After 24 h of incubation with the disks, the MTT assay was performed to assess cell viability. MTT powder (3-(4,5-dimethylthiazol-2-yl)-2,5-diphenyltetrazolium bromide) was dissolved in serum-free medium at a final concentration of 0.5 mg/mL. Then, the cells were gently washed with PBS, and 500 μL of the MTT solution was added to each well. The plate was then incubated for 3 h at 37 °C. Formazan crystals were dissolved using 500 μL of DMSO and then quantified using a Biotek Synergy^TM HTX spectrophotometer at 570 nm.
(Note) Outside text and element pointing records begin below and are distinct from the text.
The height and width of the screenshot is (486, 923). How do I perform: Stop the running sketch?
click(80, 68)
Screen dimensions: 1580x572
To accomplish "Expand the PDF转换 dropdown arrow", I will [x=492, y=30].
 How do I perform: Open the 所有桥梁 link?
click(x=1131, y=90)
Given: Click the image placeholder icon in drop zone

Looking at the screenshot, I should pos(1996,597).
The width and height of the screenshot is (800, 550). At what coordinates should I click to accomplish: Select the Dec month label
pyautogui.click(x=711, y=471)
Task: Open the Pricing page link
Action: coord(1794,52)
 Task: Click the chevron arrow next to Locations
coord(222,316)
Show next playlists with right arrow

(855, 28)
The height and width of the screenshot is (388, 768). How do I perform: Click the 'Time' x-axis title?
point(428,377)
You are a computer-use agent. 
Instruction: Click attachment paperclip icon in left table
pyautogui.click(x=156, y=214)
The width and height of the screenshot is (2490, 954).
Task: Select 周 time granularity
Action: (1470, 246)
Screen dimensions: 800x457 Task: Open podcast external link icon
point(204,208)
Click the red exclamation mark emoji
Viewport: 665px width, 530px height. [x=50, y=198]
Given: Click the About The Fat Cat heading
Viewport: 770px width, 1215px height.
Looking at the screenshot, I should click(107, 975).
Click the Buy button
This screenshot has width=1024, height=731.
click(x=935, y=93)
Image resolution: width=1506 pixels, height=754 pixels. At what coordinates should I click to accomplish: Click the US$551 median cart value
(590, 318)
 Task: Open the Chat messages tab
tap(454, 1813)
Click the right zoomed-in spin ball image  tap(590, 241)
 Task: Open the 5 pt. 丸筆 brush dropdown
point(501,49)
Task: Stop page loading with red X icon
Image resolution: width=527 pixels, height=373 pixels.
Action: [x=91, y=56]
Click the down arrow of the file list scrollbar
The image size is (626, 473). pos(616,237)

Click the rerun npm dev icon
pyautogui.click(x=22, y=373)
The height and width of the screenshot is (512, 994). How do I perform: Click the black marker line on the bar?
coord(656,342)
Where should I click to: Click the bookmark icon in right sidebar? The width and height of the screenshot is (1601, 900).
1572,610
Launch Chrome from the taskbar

The experimental condition was tested in triplicate to ensure reproducibility. Absorbance values were normalized to the untreated control group, and cell viability was expressed as a percentage relative to this control. A cytotoxicity threshold was defined at 80% viability, following ISO 10993-5 guidelines for the biological evaluation of medical devices [33].

3.8. Statistical Analysis

All data were analyzed using GraphPad Prism version 10 (GraphPad Software, San Diego, CA, USA). Cytotoxicity results obtained from the MTT assay were expressed as mean ± standard deviation (SD) of three independent replicates. To compare the viability of treated versus control groups, an unpaired two-tailed Student’s t-test was employed. Before the analysis, data normality was assessed using the Shapiro–Wilk test to ensure the appropriateness of parametric testing. A p-value <0.05 was considered statistically significant.

4. Conclusions

In this study, a novel macroporous material with bioadhesive properties, a monomer, and drug delivery performance was successfully synthesized and fully characterized. By taking advantage of the γ-cyclodextrin embedded within the material scaffold, the system demonstrated the ability to protect and improve the bioavailability of trimethoprim through the formation of a supramolecular inclusion complex. This interaction not only stabilizes the active pharmaceutical ingredient but also enables controlled release of the drug. Furthermore, the bioadhesive functionality, derived from the incorporation of the AETMA moiety into the polymeric framework, contributes to prolonged retention on the skin surface, thereby enhancing local drug residence time. Overall, the synergistic combination of AETMA’s adhesive properties and γ-cyclodextrin’s host–guest complexation offers a promising approach for the development of advanced drug delivery platforms, particularly for topical administration.